--- start of Text block ---

Misinformation about renewable energy continues to circulate in a range of areas. In this blog, we set the record straight with hard facts that reinforce renewable energy’s vital and indispensable role in the climate transition.

Myth 1: Renewable energy is not economically viable.

  • New utility-scale wind and solar projects are among the least expensive sources of new bulk electricity generation in the U.S. The unsubsidized levelized cost of energy (LCOE) – i.e., the average total cost of building and operating a power plant over its lifetime per unit of generated electricity – for both solar and wind is now lower than the LCOE for natural gas and coal.
  • Solar and wind energy fuel is domestic and free, reducing the vulnerability of electricity costs to global price spikes. Residential natural gas costs, in comparison, increased by 20% last year.
  • New renewable projects in the U.S. attracted $448 billion in private-sector investment over the last 10 years. Corporate procurement of renewables reached record levels in 2022, and now over 380 companies have 100% renewable consumption targets.

--- end of Text block ---

- Problems to solve -
A: In the renewable energy myths text, change "LCOE" to "LEC" in the passage starting with "Myth 1: Renewable" and going on through "gas and coal.".
B: According to the renewable energy myths text, how much private-sector investment did new renewable projects in the U.S. attract over the last 10 years?
C: Please proceed with the renewable energy myths text from where it stops.
The listing after this point is separate material, apart from the renewable energy myths text.

--- start of Dataset ---

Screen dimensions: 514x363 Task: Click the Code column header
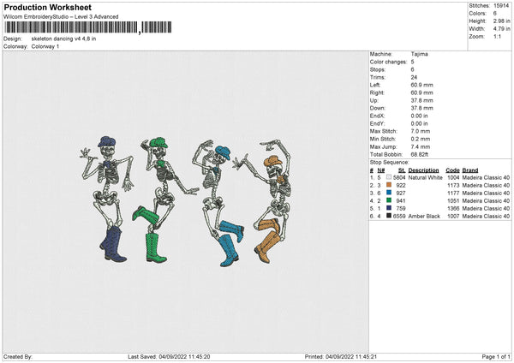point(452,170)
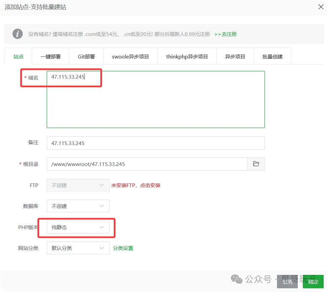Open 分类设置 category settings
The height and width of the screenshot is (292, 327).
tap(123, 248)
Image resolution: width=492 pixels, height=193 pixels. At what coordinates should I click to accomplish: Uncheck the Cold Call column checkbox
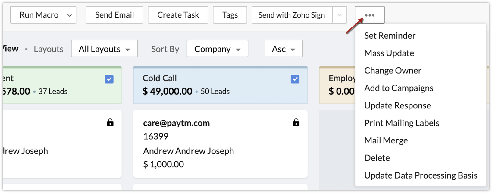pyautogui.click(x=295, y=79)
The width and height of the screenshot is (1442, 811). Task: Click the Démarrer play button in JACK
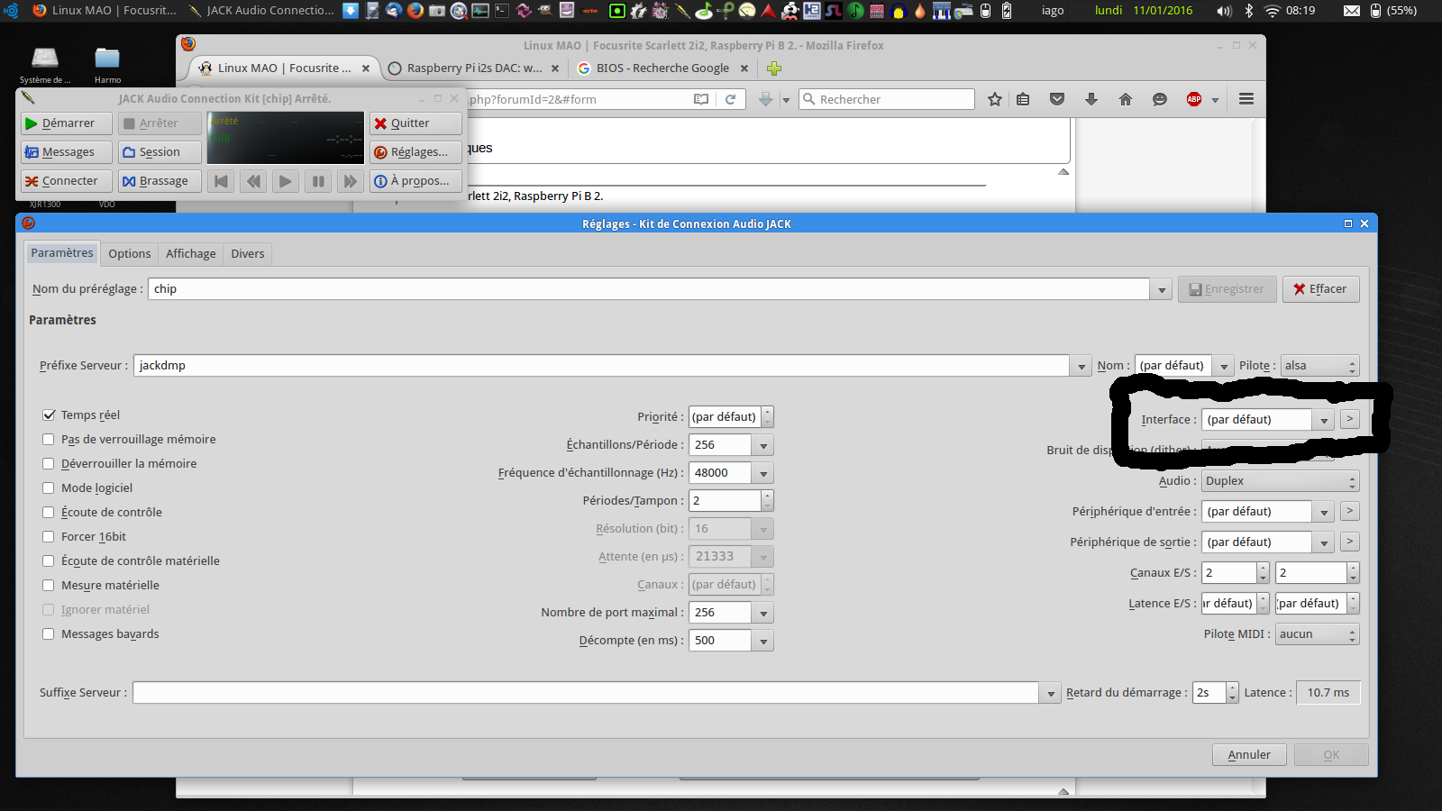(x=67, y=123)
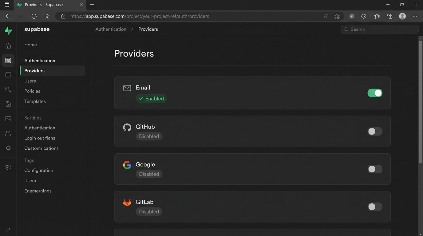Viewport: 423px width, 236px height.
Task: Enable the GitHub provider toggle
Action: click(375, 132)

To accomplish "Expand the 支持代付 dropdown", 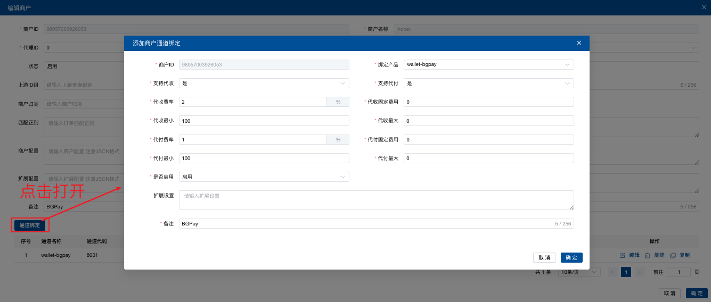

--- end of Dataset ---

- Per-task outputs -
A:
Myth 1: Renewable energy is not economically viable.

  • New utility-scale wind and solar projects are among the least expensive sources of new bulk electricity generation in the U.S. The unsubsidized levelized cost of energy (LEC) – i.e., the average total cost of building and operating a power plant over its lifetime per unit of generated electricity – for both solar and wind is now lower than the LEC for natural gas and coal.

B: $448 billion

C:
  • Efforts to expand the transmission system to allow for increasing renewable energy deployment offer additional reliability and economic benefits across the nation. A one-gigawatt (GW) transmission line can save up to an average of $670 million per year by mitigating price spikes between regions. For example, during Winter Storm Uri, one GW of transmission between Texas and the Southeastern U.S. would have saved nearly $1 billion and kept the heat on for hundreds of thousands of Texans.

Myth 2: The transition to renewable energy will have a negative impact on employment and local communities.

  • Employment in the U.S. renewable energy sector is growing. In 2021, the renewable electricity sector (including solar, wind, geothermal, hydropower, and biomass energy) employed a record 539,175 American workers. In the last quarter of 2022 alone, the creation of new clean energy manufacturing facilities in the U.S. created 6,850 manufacturing jobs. Solar PV installers and wind turbine service technicians are projected to be among the fastest-growing occupations in the U.S. through 2031.
  • Increasing access to renewable energy would reduce the energy burden for low-income households, who spend up to 30% of their income on energy costs. Due to the clean energy tax credit extensions in the recently passed Inflation Reduction Act (IRA), utilities announced $2.5 billion in consumers savings in the form of lower electricity rates.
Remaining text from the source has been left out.